* **PROMPT**: Return the lines that run from the line containing "Viewport: 1568px width, 349px" through the end of the entries, both ends included. Leave out all pictures.

Pixel coordinate grounding data
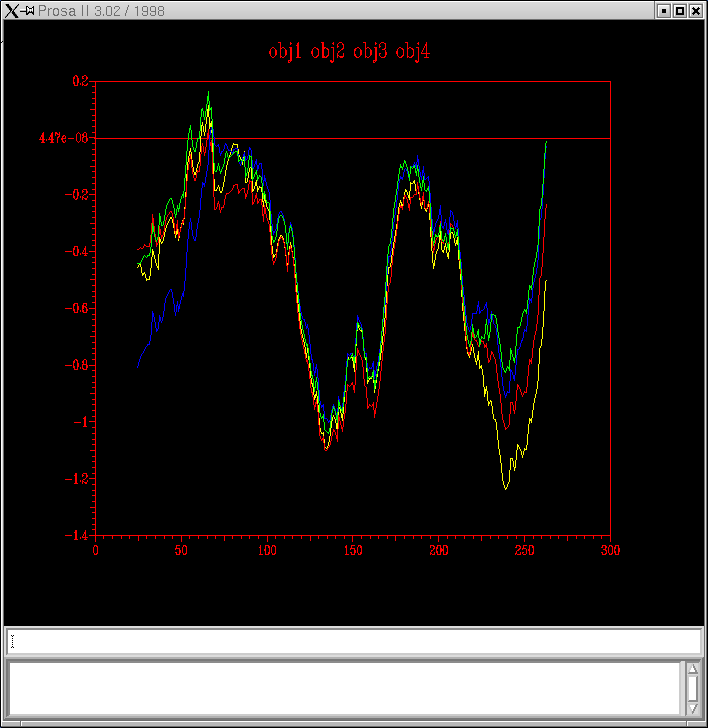This screenshot has width=708, height=728.
Task: Click inside the lower output text area
Action: 344,688
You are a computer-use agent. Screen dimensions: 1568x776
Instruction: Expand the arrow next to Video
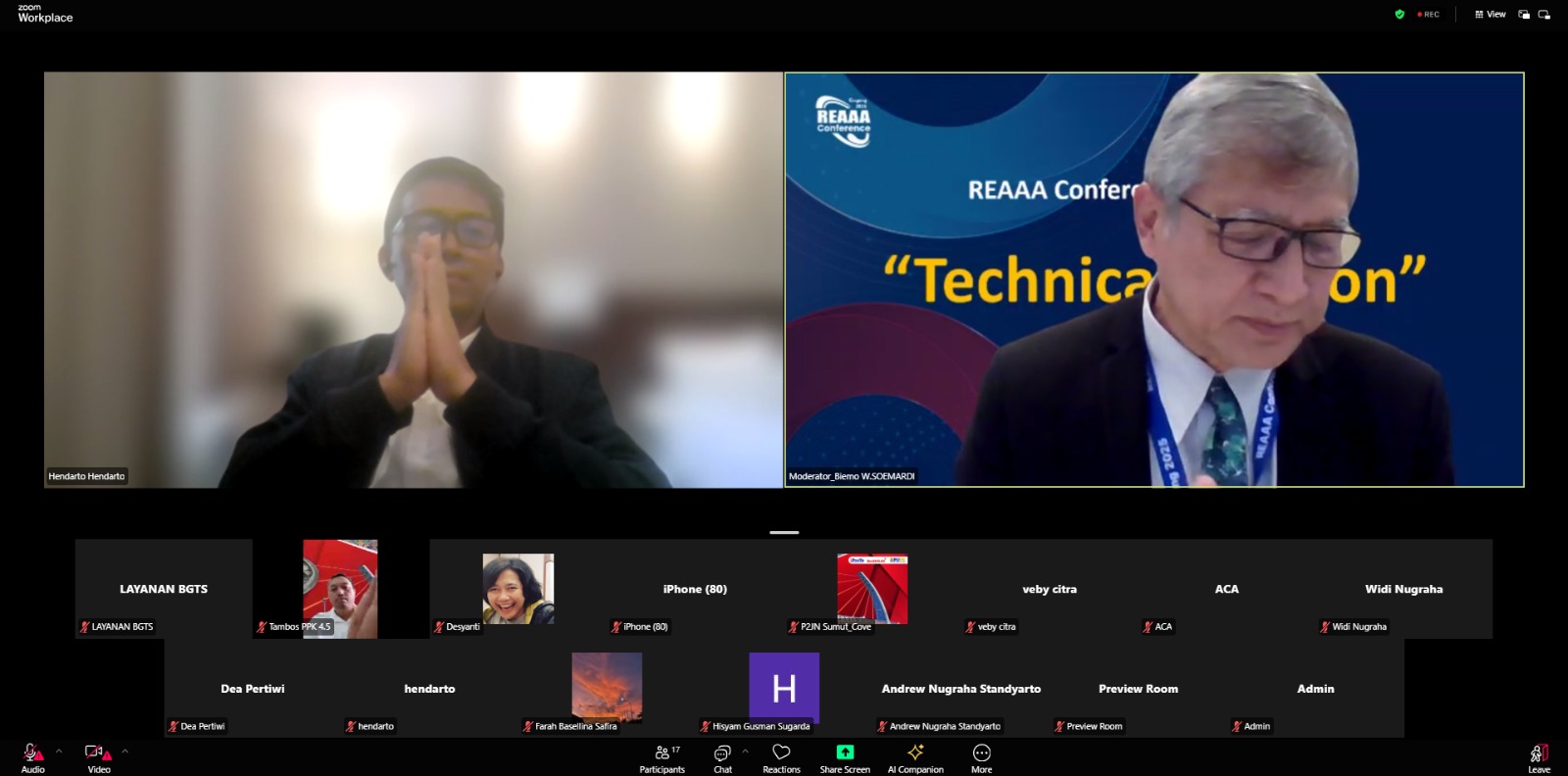coord(124,752)
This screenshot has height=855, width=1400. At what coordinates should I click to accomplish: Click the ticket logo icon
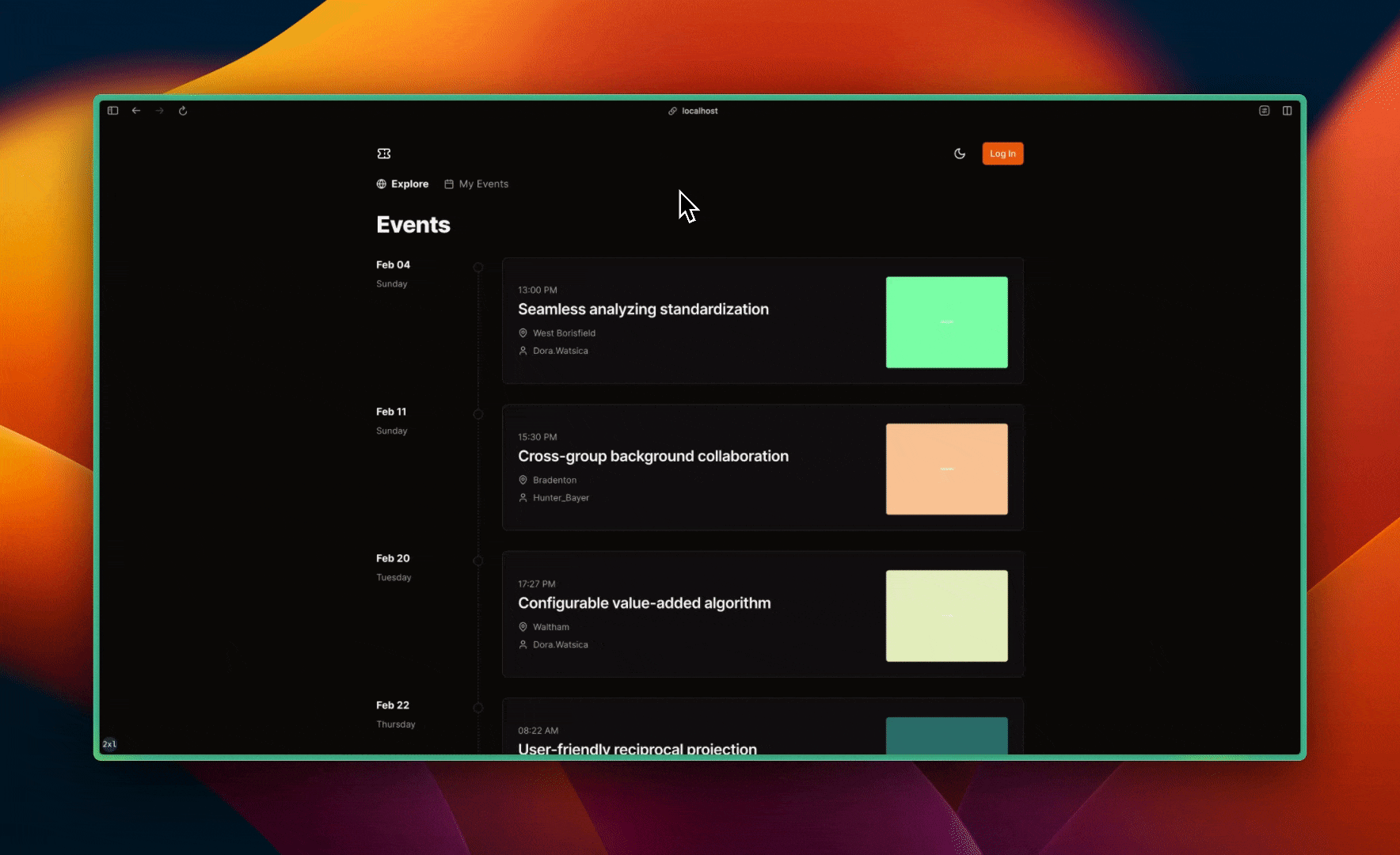point(384,154)
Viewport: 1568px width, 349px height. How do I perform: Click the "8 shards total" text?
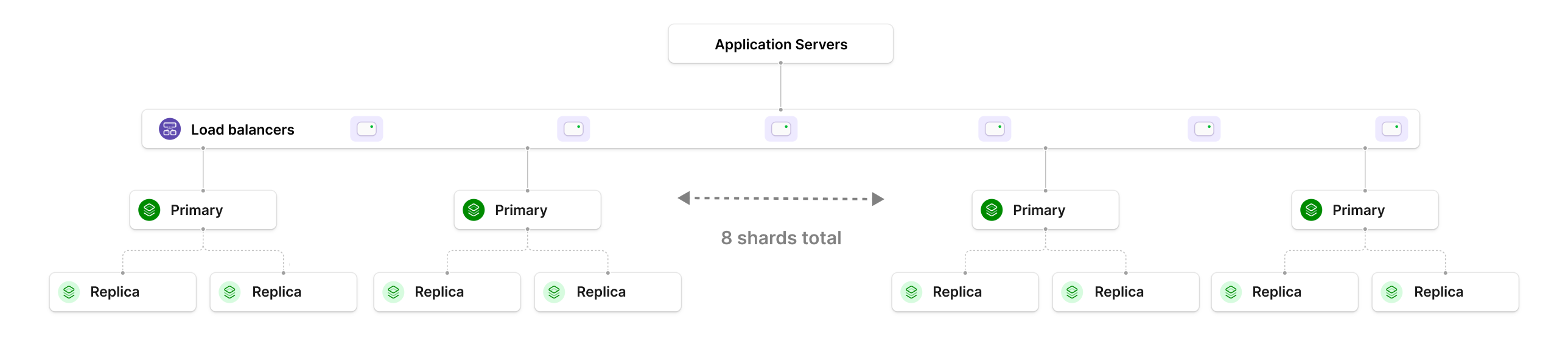pyautogui.click(x=781, y=238)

* **ANSWER TO THIS EXERCISE**:
Viewport: 1568px width, 349px height. How do I perform: Click the "8 shards total" text?
pyautogui.click(x=781, y=238)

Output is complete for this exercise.